Poi il Verbo venne. Venne come vita e luce degli uomini, luce che splende nelle tenebre.
E tuttora questa luce illumina, quando è accolta da chi decide di farsi spettatore-discepolo e, ricevendo questa grazia, viene generato di nuovo.
L’occhio dei cineasti non è mai stato indifferente al piano dei valori, tantomeno imparziale dal punto di vista etico.
Il cinema che ci racconta Paolo Cattorini, Professore Ordinario e docente di Bioetica clinica al Dipartimento di Biotecnologie e Scienze della Vita e alla Scuola di Medicina dell’Università degli Studi dell’Insubria, nel suo ultimo libro Teologia del Cinema, edito da Edizioni Dehoniane, è da intendersi come pratica privilegiata, come «discorso autorevole per rappresentare la visibile narrabilità dell’essere»; un discorso in cui Dio non può non occupare una posizione di rilievo.

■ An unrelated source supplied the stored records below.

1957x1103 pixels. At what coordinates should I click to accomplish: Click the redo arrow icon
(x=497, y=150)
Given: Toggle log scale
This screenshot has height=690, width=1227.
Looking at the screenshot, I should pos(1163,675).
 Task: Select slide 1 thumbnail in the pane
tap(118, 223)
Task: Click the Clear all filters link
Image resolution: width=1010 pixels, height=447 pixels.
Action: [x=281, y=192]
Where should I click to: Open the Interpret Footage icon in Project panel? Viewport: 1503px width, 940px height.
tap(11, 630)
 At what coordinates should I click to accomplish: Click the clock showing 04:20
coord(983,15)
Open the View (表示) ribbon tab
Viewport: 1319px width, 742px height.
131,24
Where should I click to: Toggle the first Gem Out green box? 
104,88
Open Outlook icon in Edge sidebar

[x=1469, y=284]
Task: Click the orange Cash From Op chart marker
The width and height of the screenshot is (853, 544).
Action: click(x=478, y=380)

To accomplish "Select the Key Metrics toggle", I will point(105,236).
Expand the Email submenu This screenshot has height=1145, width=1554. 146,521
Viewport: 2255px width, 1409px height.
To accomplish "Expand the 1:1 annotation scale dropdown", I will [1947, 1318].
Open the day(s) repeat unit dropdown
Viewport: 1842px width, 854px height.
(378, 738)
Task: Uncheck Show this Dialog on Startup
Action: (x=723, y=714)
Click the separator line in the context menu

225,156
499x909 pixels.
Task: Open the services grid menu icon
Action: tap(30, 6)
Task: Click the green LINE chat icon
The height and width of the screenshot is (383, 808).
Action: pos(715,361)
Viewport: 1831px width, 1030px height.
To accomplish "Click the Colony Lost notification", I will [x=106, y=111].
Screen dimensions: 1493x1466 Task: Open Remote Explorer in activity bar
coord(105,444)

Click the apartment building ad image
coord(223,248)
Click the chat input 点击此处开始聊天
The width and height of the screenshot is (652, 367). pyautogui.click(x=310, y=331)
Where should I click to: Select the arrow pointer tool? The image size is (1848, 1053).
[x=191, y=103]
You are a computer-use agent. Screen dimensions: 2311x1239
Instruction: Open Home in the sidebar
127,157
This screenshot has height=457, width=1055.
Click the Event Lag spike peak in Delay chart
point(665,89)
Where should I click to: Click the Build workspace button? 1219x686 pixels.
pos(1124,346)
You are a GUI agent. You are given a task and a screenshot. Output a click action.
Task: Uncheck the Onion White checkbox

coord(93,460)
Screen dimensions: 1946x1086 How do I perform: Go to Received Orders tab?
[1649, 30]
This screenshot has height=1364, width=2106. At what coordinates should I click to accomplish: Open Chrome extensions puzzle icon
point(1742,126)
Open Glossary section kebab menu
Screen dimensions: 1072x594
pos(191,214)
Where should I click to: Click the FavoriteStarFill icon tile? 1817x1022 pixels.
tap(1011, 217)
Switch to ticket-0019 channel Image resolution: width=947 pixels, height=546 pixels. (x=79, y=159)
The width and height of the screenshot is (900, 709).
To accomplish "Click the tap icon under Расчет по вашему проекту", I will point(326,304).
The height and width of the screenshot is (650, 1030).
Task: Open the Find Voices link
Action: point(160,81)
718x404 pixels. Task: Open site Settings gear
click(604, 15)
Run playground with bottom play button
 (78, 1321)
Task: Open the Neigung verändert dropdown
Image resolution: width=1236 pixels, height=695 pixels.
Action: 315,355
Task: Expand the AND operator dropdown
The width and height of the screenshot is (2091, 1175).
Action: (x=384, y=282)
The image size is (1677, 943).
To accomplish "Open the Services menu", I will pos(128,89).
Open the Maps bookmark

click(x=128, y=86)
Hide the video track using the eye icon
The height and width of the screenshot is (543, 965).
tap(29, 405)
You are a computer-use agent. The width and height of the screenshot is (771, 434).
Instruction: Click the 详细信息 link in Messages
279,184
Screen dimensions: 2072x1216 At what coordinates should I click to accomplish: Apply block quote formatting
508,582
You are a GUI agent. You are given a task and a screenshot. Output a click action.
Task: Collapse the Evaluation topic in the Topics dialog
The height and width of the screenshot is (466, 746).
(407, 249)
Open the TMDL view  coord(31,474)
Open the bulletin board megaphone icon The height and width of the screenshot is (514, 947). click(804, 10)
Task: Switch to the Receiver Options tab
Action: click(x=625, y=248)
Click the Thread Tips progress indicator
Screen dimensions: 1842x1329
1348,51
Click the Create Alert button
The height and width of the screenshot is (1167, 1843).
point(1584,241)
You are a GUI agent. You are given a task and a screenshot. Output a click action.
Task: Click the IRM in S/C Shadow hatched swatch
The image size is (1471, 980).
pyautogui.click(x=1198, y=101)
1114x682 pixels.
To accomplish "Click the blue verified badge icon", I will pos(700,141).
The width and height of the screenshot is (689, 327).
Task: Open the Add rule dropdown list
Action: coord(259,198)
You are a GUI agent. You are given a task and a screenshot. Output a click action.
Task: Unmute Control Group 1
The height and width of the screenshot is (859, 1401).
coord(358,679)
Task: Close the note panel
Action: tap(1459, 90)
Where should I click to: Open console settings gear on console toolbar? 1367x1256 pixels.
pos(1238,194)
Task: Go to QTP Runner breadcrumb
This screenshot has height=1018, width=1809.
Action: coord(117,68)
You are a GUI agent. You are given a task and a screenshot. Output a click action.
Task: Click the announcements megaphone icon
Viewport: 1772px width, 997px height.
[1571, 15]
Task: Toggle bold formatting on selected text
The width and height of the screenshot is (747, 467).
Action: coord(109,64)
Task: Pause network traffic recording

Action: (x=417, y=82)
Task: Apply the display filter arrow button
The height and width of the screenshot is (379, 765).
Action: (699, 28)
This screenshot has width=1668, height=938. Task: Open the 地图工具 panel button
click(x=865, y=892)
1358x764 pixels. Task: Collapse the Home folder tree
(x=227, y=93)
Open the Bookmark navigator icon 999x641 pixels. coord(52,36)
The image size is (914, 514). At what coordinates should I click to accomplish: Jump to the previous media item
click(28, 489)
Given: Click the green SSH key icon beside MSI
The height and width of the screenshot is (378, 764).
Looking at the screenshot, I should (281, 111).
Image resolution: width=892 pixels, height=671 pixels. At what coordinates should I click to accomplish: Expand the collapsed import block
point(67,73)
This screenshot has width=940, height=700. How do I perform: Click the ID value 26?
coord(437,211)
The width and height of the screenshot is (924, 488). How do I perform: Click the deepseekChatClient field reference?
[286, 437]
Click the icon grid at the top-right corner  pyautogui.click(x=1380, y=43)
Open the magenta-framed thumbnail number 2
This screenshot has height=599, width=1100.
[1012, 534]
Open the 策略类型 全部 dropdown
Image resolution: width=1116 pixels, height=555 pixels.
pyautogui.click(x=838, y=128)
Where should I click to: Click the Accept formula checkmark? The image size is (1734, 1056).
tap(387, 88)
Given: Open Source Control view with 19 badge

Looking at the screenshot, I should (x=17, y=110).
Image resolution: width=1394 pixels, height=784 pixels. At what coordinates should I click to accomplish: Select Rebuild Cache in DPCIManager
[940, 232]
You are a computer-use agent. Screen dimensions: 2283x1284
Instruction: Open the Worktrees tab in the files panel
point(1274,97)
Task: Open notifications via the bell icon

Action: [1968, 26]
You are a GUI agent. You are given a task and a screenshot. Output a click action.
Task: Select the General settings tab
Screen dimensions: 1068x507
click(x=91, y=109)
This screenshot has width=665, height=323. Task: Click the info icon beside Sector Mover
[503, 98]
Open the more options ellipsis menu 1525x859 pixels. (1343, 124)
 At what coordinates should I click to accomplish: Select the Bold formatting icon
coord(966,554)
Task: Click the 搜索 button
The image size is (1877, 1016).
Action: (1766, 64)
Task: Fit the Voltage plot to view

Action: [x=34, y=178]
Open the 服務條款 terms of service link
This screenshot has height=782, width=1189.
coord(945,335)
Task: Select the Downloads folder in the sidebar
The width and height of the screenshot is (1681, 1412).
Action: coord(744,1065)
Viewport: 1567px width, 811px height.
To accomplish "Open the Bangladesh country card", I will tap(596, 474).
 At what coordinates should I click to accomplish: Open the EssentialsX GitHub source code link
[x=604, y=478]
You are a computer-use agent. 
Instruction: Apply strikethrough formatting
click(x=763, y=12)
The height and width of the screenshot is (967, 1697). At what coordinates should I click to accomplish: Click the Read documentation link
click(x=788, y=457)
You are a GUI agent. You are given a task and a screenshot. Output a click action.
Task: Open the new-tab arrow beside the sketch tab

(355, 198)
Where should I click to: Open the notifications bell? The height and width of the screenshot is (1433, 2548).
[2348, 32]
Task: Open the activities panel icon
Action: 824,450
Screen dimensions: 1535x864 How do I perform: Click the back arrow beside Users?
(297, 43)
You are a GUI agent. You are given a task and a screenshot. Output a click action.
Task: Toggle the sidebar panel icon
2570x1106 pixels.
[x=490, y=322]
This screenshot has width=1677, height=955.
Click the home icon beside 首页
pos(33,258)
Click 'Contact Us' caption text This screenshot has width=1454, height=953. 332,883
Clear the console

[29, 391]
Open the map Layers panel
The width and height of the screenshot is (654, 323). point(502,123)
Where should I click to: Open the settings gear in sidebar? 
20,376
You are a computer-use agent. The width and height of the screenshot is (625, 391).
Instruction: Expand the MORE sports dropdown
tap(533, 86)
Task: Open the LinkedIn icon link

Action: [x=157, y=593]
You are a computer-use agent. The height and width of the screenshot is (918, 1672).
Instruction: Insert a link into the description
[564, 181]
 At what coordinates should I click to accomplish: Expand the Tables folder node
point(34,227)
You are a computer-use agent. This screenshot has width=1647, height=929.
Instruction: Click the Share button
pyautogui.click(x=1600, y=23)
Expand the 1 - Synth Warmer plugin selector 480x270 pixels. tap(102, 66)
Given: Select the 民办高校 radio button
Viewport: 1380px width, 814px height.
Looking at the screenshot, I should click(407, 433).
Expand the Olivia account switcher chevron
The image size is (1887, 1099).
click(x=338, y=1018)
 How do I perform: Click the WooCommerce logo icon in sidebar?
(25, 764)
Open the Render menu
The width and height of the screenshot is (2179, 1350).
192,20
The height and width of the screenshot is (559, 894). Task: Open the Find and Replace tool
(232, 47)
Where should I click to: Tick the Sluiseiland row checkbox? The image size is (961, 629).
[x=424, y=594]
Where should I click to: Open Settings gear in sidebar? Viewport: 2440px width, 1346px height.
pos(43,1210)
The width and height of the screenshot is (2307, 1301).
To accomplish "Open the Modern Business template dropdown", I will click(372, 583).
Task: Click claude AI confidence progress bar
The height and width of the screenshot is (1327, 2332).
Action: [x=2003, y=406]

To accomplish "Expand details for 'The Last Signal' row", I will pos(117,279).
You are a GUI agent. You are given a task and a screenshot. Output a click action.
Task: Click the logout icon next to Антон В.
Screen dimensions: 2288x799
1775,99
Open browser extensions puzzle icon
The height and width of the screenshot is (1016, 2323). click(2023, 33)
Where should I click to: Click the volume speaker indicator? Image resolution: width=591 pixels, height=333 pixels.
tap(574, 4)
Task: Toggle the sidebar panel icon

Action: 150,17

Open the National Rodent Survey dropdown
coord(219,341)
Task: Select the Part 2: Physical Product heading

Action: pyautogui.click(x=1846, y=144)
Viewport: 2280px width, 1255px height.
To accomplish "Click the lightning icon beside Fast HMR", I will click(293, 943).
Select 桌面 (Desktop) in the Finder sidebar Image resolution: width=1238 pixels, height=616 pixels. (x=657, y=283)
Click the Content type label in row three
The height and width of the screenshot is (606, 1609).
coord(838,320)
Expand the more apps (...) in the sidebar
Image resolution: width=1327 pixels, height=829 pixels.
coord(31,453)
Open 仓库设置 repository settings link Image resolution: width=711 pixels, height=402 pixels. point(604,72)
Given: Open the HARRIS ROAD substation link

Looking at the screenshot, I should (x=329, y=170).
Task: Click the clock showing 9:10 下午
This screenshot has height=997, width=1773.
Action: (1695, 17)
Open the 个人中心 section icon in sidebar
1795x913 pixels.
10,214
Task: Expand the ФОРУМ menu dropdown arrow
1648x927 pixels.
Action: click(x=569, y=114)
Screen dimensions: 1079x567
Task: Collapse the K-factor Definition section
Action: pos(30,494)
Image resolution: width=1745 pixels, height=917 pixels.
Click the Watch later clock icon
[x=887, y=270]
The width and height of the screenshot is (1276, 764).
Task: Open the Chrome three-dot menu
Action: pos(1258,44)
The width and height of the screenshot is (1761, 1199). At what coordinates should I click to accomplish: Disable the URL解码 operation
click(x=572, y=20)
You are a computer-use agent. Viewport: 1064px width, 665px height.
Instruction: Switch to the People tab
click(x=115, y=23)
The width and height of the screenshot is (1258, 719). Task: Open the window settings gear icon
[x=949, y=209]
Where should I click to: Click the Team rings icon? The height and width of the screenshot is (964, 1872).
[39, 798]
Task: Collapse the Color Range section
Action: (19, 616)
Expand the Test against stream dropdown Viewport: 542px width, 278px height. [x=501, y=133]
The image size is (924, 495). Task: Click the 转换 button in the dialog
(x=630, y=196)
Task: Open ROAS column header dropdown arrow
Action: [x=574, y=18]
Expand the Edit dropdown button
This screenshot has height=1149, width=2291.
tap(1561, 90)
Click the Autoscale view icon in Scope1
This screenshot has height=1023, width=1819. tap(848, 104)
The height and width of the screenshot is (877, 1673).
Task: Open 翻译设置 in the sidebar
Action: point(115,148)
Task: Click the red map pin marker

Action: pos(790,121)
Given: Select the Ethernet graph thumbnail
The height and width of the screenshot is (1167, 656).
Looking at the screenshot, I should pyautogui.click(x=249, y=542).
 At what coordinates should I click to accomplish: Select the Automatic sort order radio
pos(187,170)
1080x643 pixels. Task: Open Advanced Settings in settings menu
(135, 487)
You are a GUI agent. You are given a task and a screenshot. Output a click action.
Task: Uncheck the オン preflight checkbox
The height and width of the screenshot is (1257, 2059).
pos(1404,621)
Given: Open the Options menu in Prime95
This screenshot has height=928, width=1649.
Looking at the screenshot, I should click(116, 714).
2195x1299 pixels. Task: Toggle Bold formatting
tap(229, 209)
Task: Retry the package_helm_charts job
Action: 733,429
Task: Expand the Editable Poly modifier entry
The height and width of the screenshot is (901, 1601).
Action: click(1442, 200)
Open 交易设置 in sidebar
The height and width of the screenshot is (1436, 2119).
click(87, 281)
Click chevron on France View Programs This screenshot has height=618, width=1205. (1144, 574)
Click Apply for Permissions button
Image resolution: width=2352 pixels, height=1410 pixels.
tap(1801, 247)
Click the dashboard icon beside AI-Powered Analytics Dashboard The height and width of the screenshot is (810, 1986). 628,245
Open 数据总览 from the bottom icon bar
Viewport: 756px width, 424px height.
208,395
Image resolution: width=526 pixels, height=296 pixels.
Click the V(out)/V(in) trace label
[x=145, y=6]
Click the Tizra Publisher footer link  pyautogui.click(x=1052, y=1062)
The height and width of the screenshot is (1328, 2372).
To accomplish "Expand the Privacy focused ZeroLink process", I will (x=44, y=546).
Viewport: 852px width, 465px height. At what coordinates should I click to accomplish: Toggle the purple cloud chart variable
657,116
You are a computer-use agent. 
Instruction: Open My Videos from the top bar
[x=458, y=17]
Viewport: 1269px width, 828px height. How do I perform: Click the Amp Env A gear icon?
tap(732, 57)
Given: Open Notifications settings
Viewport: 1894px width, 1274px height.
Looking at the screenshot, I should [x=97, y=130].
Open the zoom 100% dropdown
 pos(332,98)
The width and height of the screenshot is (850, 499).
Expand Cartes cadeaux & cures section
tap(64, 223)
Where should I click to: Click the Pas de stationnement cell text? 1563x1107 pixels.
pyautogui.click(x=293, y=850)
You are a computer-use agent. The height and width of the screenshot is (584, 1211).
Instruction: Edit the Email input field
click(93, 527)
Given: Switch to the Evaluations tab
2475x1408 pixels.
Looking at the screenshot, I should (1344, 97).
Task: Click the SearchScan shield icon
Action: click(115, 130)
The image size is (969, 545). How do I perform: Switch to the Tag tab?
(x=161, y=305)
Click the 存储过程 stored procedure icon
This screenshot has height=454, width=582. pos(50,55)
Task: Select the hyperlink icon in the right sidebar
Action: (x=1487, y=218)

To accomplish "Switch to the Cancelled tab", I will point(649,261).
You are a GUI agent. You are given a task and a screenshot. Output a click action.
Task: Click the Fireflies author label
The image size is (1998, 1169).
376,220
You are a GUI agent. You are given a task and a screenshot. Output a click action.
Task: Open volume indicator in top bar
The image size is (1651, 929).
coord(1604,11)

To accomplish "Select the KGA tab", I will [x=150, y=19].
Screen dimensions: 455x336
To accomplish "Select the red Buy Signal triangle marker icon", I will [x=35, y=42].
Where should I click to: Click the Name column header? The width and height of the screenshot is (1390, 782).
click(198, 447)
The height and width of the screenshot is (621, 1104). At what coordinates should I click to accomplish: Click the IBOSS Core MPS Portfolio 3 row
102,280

«La teologia del cinema riflette su questa “aura” e cerca in essa metafore attuali per pensare Dio come racconto, come principio vitale del narrare e come risorsa dell’inesausto desiderio umano di una storia di salvezza», scrive Cattorini, «una storia vissuta, sognata, profetizzata, attestata, trasmessa, immaginata, incarnata, ferita, sepolta, risorta».
Il volume prende in esame, con grande accuratezza e formale eleganza, le diverse analogie tra le liturgie religiose e il rito del recarsi al cinema: in entrambi i casi, l’individuo è mosso dal desiderio di conoscere ciò che è ignoto, di immergersi in una realtà distante da quella in cui vive e, per questo, ricca di mistero. L’Autore suggerisce, inoltre, una prospettiva narrativa per l’etica teologica relazionata alla presenza del male nel mondo e alle diverse soluzioni offerte dalla teodicea. Conoscere il significativo contributo che il racconto ha, in tempi recenti, dato alla medicina e all’etica è indispensabile per comprendere al meglio la relazione tra Dio e il cinema. Scrive Cattorini:
in entrambe le pratiche, l’impegno per la promozione del bene (il benessere clinico, da un lato, e il bene morale, dall’altro) ha riabilitato la narrazione come veicolo discorsivo necessario, non sostituibile o surrogabile dall’argomentazione intellettuale. Chi si occupa di combattere il male, diagnosticarlo con precisione, oppure promuovere una vita degna e felice, deve frequentare il racconto
Occorre, a questo punto, ricordare l’incommensurabile valore della medicina narrativa, che non è altro che una medicina più umana fondata sull’amore verso il prossimo, molto diversa da quella ippocratica tradizionale. Usando le parole dell’Autore,
è la stessa medicina di sempre, consapevole e addestrata a fare quello che non può evitare di fare: ascoltare storie, interpretarle, completarle, immaginarle, montarle, scriverle, impersonarle, dirigerle. Senza l’esercizio di una competenza narrativa, la clinica diventa un mestiere tecnico, che applica guide-lines generiche, trascinando l’impegno di cura in una catena decisionale «centrata sull’organo» invece che «sulla persona malata»
La teologia del cinema attinge alla teologia del racconto, declinandola in forme tipicamente estetiche. Uno dei compiti del cinema, afferma Cattorini, è rafforzare il valore dell’immaginazione nel pensamento della fede:
Se Dio riposa nel fondo dell’anima e attrae la ricerca umana verso il punto asintotico e indicibile, in cui oggetto e soggetto vengono a coincidere, allora il cinema, coniugando interiorità (vibrazione dei vissuti personali) ed esteriorità (epifania di una potenza che merita ammirazione e timore), rivela dimensioni inedite del sacro e istituisce una preziosa pratica di indagine e trasformazione etico-religiosa.